Apart from the economic problems confronting the nation Bose also discussed briefly, in the same article, the other problems facing India. He thought that through a balanced mix of traditional medicinal knowledge and practices and modern medical practices of the West, a state aided health system could be devised such that no one would be deprived of health services and epidemics could be averted. Regarding education he had this to say, “we have the terrible problem of illiteracy, the percentage of which is about 90 % in many parts of our country. But this problem is not difficult to tackle, if the state can provide the necessary funds. We have now a large number of educated men and women, who are without employment. Under Free India all these men and women could be sent to work at once all over the country in order to erect Schools, Colleges and Universities”. This effort, he argued, could be combined with the ongoing educational experiments going on at Santiniketan, Gurukul, Jamia-Milia and elsewhere as also our traditional systems of education to create a state sponsored educational structure that would be able to lift the masses from illiteracy.

 

He realised, as is documented in the same article, that to supervise the huge state effort in industry, agriculture, education and health, it was necessary that there should be a planning commission.

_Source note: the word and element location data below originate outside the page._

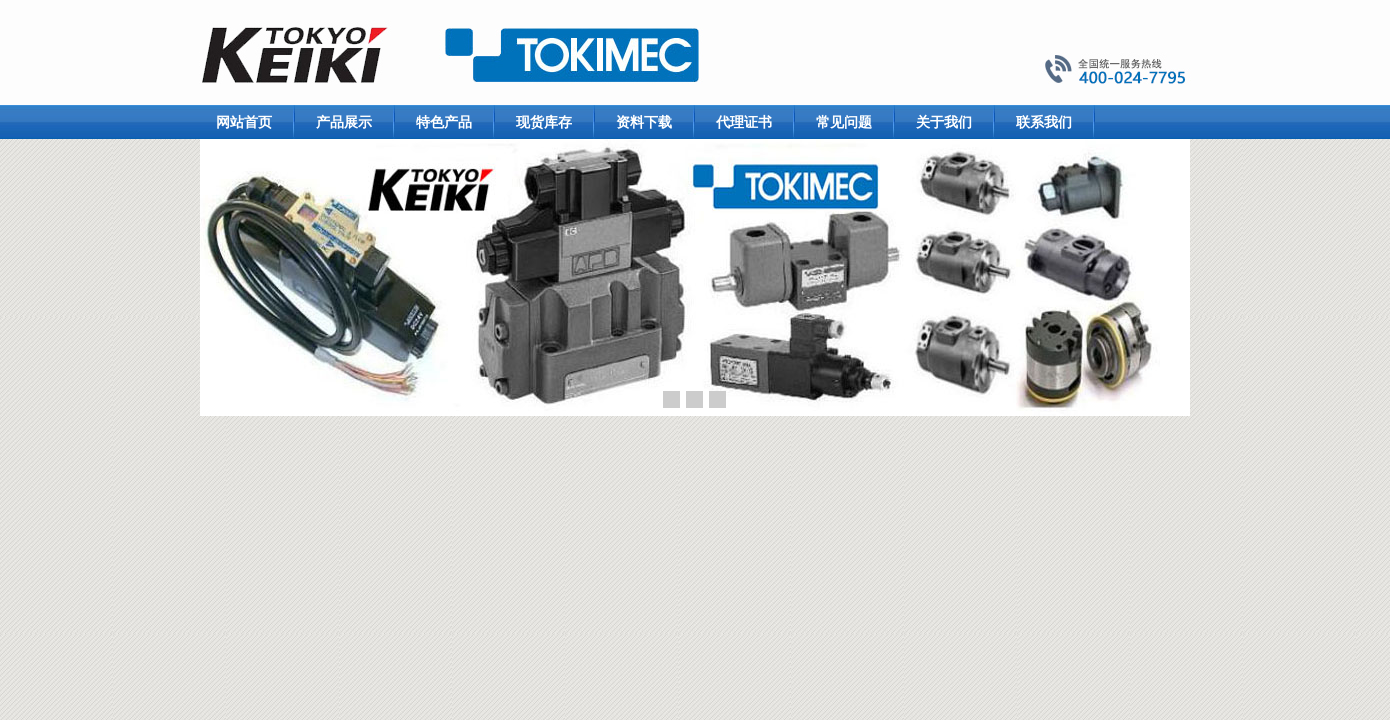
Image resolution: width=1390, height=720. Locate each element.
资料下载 (644, 122)
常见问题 (844, 122)
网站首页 (244, 122)
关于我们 (944, 122)
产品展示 (344, 122)
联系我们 (1044, 122)
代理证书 (744, 122)
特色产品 (444, 122)
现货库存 (544, 122)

He also mentions that as the President of INC, in 1938, he had inaugurated a Planning Commission to analyse these problems.

 

From this brief survey of the thoughts of Netaji Subhas Chandra Bose, it should be evident that, in his opinion, after independence India could rid herself of the fundamental flaws in her economic and social systems by changing her legal system and introducing national planning to create a secular, socialist republic. It does not require much imagination to appreciate the great distance of this vision from the Hindutva brigade that is subservient to the demands of the crony capitalists. The great sound and fury of the BJP and its cohorts over the so-called Parikram Divas, marking the birthday of Netaji, only shows up the efforts of this brigade to appropriate another national icon, whose thought diametrically opposed that of the Sanghis, for the purpose of gaining some extra mileage for the upcoming elections in West Bengal. What else explains the surfeit of saffron at an event to mark Netaji’s birthday, purportedly arranged by the central government at Victoria Memorial? What explains the repeated cries of ‘Jai Sri Ram’ interrupting the speech of the CM at the event to commemorate an absolutely secular person like Subhas Chandra?

 

The author is a retired teacher. He taught at Ashutosh College (Kolkata) and at Visva-Bharati University.